The danger has long been recognized in Europe. But as long as Italy has not drawn on financial assistance, EU influence remains restricted. Even after S&P's credit downgrade and Berlusconi's aggressive reaction, European leaders can only make appeals. A spokesperson for European Economic Commissioner Olli Rehn urged Italy to immediately enact its savings resolutions. Gerda Hasselfeldt, head of the state parliamentary group for Bavaria's conservative Christian Social Union (CSU), called the downgrade a "good and necessary incentive." Peter Altmaier, a leading member of Chancellor Angela Merkel's Christian Democrats, said: "The case of Italy shows that we're not just talking about Greece."
As slightly less diplomatic analysis came from the president of Confindustria, an organization representing Italian manufacturing and service companies. "We are sick and tired of being the international laughingstock," Emma Marcegaglia said. The government must either "enact quick, serious and also unpopular reforms" or "pack their bags," she said.
Her harsh statement shows the pent up frustration over Berlusconi's crisis management. For a long time the prime minister saw no reason to act at all. When the government passed austerity measures worth some 47 billion in July, Berlusconi boasted about how harmless it was. "We have avoided every drastic measure taken by other European countries," he said. "The Italians should build us a monument."
Wavering by Berlusconi
Such statements were not exactly designed to win back the faith of investors. If anything, market pressure only increased, forcing Rome to put together a second package of belt-tightening measures worth 45 billion. But even that proved hardly reassuring after Berlusconi sought to water-down the package. He attempted to remove a wealth tax from the package only to backtrack just days later.
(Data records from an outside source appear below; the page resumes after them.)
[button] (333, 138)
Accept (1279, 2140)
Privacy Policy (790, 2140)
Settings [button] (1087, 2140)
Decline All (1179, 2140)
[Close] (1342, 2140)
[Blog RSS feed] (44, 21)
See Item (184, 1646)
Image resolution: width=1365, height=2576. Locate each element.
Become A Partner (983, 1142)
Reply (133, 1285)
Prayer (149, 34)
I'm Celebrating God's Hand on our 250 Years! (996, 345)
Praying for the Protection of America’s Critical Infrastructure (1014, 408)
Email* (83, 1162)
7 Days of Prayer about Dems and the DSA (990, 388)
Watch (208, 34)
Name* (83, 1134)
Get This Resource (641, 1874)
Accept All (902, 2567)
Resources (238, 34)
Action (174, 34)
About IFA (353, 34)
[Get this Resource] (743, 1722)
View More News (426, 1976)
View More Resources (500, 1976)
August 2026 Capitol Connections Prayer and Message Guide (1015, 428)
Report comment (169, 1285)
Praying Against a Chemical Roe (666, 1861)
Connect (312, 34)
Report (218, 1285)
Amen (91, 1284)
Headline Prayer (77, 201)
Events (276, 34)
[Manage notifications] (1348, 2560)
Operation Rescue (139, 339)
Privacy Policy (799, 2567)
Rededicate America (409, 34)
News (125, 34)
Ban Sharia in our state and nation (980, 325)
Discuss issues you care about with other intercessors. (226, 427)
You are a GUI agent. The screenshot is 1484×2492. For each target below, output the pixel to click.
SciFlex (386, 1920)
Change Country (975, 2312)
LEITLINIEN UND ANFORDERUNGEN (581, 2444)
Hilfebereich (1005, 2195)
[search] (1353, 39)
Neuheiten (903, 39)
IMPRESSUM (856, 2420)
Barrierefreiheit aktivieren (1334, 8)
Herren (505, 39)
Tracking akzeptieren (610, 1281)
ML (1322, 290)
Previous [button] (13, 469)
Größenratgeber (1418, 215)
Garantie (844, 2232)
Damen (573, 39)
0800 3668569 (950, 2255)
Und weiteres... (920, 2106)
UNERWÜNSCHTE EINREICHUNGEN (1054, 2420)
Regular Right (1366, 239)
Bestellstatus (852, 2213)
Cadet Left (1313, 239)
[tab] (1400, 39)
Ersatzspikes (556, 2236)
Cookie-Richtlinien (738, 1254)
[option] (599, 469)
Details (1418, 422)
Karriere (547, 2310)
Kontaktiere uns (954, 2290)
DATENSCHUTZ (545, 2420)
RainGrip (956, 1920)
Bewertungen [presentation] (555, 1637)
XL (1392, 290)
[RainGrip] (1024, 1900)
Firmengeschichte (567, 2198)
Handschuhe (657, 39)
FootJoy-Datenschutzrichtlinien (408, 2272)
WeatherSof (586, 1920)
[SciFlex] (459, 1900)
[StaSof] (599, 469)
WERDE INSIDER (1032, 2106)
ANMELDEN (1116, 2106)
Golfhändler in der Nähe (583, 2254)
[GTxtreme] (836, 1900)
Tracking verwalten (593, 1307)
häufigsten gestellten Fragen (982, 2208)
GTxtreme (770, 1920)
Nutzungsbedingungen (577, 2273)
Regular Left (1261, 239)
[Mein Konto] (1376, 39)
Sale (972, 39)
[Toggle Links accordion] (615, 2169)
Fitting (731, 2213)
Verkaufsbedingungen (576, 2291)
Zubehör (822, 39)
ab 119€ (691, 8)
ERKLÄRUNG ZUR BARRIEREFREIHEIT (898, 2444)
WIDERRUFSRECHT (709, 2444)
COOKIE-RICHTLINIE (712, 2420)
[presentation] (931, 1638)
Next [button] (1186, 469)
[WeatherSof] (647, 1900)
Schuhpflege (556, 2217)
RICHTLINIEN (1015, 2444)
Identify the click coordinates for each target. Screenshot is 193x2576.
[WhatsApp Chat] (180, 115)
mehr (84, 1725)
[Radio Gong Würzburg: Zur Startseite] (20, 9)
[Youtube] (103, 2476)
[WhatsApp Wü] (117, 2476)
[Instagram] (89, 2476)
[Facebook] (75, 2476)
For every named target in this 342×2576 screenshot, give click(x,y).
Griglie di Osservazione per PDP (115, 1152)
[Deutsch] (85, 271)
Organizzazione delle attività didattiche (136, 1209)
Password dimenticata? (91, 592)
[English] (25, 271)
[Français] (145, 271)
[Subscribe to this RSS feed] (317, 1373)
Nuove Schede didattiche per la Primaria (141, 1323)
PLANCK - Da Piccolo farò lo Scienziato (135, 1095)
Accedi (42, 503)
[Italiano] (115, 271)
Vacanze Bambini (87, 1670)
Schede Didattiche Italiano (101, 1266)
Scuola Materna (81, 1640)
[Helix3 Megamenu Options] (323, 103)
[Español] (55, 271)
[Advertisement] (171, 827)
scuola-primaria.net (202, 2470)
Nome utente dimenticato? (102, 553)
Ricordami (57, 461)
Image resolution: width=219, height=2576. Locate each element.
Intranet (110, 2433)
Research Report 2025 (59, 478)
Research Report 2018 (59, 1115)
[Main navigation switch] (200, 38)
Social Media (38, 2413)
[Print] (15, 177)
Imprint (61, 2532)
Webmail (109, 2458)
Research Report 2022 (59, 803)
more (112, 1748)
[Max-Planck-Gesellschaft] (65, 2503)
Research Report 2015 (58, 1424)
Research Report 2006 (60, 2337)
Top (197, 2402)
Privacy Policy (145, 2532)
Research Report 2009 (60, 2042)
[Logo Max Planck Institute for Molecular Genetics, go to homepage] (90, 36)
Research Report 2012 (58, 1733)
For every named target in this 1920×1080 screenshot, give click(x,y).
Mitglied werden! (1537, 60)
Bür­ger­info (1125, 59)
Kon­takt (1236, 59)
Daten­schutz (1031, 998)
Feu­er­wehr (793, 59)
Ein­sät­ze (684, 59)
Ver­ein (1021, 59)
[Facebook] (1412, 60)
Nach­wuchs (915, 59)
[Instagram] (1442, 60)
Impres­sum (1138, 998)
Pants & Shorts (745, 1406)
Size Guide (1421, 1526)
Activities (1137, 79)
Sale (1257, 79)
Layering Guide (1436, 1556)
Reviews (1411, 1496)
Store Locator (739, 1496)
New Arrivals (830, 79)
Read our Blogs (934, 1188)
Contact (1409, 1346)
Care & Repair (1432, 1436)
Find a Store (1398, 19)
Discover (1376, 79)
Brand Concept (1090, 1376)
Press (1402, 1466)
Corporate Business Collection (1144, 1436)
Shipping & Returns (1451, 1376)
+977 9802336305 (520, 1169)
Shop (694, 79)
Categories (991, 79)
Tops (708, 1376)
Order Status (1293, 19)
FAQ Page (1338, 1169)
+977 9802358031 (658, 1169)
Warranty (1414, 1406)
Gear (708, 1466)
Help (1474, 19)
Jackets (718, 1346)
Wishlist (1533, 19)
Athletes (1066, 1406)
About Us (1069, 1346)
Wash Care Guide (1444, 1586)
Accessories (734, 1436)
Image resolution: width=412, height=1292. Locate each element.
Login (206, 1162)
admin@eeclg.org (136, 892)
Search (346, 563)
Such wavering by Berlusconi can hardly be influenced from abroad. Imposing serious savings measures on Rome would only become possible should Italy be forced to apply for financial assistance.
Without a formal means to apply pressure on Italy -- such as might be provided by a European economic government, for example -- the EU can only apply backroom pressure. This is the route the European Central Bank (ECB) reportedly took by sending a confidential letter to Berlusconi with a list of demands for concrete reforms.
Fulfilment of those demands could be seen as a kind of reciprocity. The ECB has long been buying significant quantities of Italian sovereign bonds in order to keep Rome's borrowing costs as low as possible. Such purchases are controversial within the ECB, with both former German central bank head Axel Weber and chief ECB economist Jürgen Stark having resigned recently, allegedly in protest at the practice. The new Bundesbank head, Jens Weidmann, recently criticized the purchases in an interview with SPIEGEL.
Ongoing Bond Purchases
But the ECB appeal apparently was not enough to convince Berlusconi of the precariousness of the situation. "Unfortunately, it takes much too long for governments to recognize the seriousness of the situation and to take appropriate action," Ulrich Kater, chief economist at Dekabank, told the business daily Handelsblatt on Tuesday.
Indeed, it would appear that concern about Italy's current debt situation is such that the ECB can no longer tamp it down with bond purchases. Jörg Krämer, chief economist of Commerzbank, pointed out to the paper that the risk premium on Italian bonds is continuing to climb even though the ECB "is aggressively buying state bonds and thus effectively financing state expenditures with the printing press."
Europe's central bankers, it would seem, do not see an alternative to the strategy. On Tuesday, traders say, the ECB once again stepped in to buy significant quantities of Italian state bonds.